Resources / Architecture

Audit-ready by construction, not by clean-up

June 10, 2026·6 min read·Ithil Engineering

Ask most infrastructure software what happened to a work order last March and it will run a query against the current state of a row and infer the past. If that row was edited, the inference is wrong, and there is no way to tell. For a private company that is an inconvenience. For a government agency facing a public-records request, a dispute, or a federal audit, it is a liability.

Ithil is built the other way around. The record of what happened is the source of truth, and the current state is derived from it, not the reverse.

The event store is the system of record

Work orders and inspections are event-sourced. Every state change, created, assigned, transitioned, completed, approved, is appended to an immutable event store as a new fact. The row you see in a list is a projection rebuilt from those events. The history is not a log written alongside the data; it is the data.

That single decision changes what the platform can promise. You can reconstruct the exact state of any inspection at any point in time. You can answer “who changed this, when, and from what” without trusting that someone remembered to log it.

Tamper-evidence beyond access control

Access control keeps the wrong people out. It does nothing to prove the right people didn’t quietly change a record after the fact. So every aggregate’s events are linked in a SHA-256 hash chain: each event carries the hash of the one before it. Altering a historical event breaks every hash downstream of it, and the break is detectable by construction.

A background worker replays every chain across every tenant on a daily schedule and pages a human on any mismatch. Tampering is caught because the math stops adding up, not because an auditor happened to spot-check the right row.

Evidence the other side can verify without trusting us

The hard part of an audit trail is not generating it.

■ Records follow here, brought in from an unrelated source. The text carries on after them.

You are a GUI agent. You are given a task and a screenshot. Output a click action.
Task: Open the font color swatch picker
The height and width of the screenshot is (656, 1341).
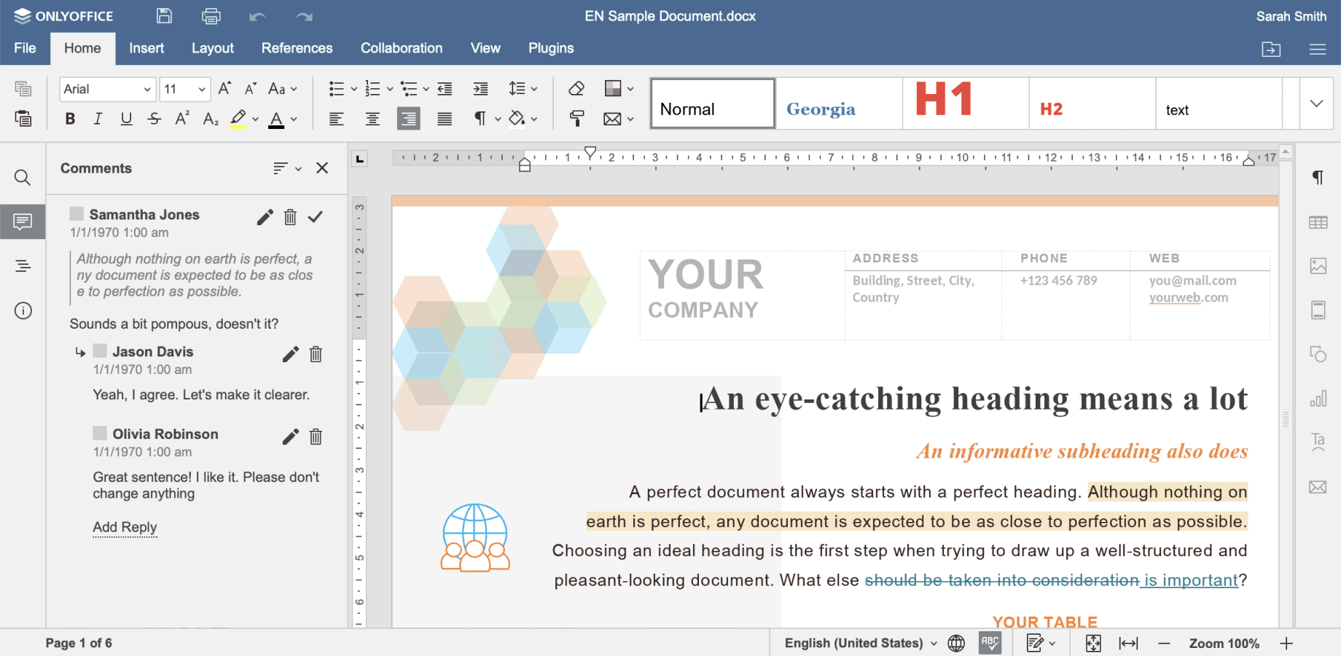293,118
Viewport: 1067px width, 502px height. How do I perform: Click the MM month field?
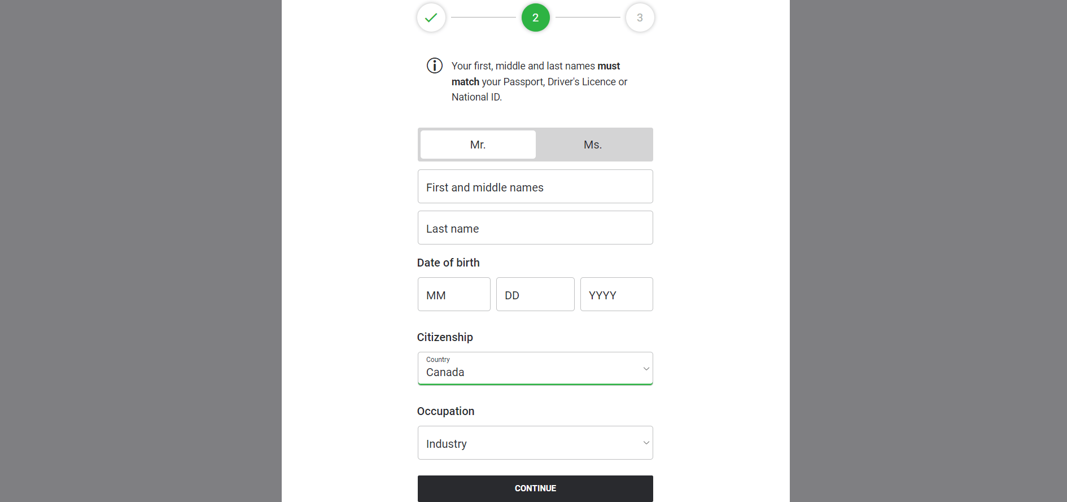tap(453, 294)
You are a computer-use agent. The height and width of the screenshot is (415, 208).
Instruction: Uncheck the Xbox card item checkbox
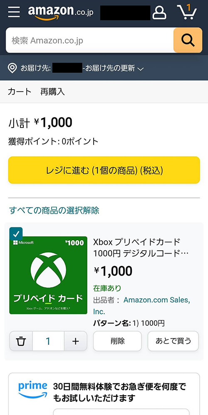[x=16, y=234]
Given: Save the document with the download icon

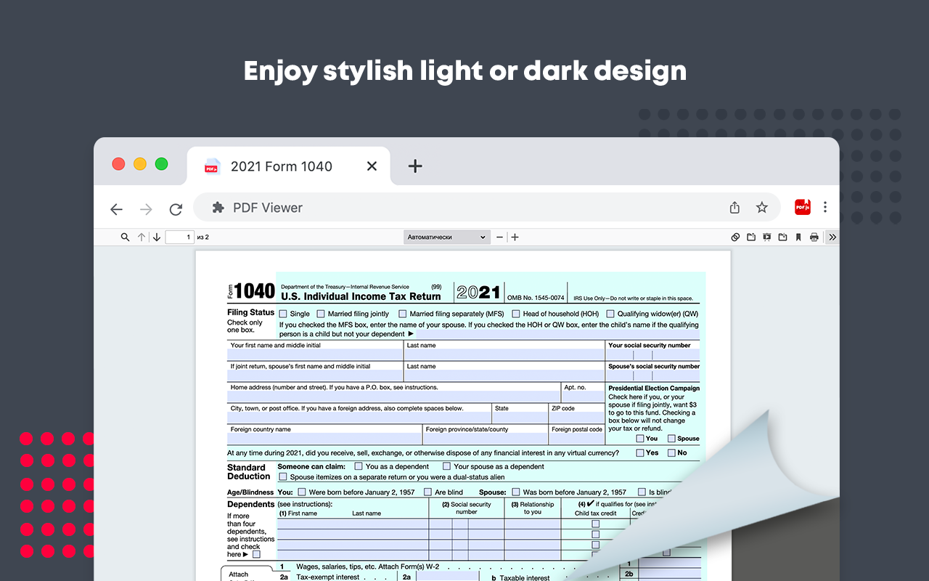Looking at the screenshot, I should pos(782,237).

It is convincing a skeptical third party, opposing counsel, a public-records officer, a 3PAO, that it is genuine. If verification requires trusting the vendor that produced it, it isn’t evidence.

Ithil exports audit evidence as cryptographically signed packets. A recipient verifies a packet offline, using an open-source command-line tool and their own copy of the trust anchor. They confirm the chain is intact and the signature is valid without trusting Ithil and without Ithil holding the key. The audit trail becomes verifiable by the party that actually needs to rely on it.

Why this matters for the daily workflow

None of this asks the field crew to do anything differently. An inspector records a finding; a supervisor approves a work order. The tamper-evident history accrues as a side effect of normal work. The difference shows up later, when a record is challenged and the answer is a verifiable fact instead of a best guess.

Compliance auditability isn’t a module you turn on. It’s a property of how the system stores what happened. Build it in at the substrate and every workflow above it inherits it.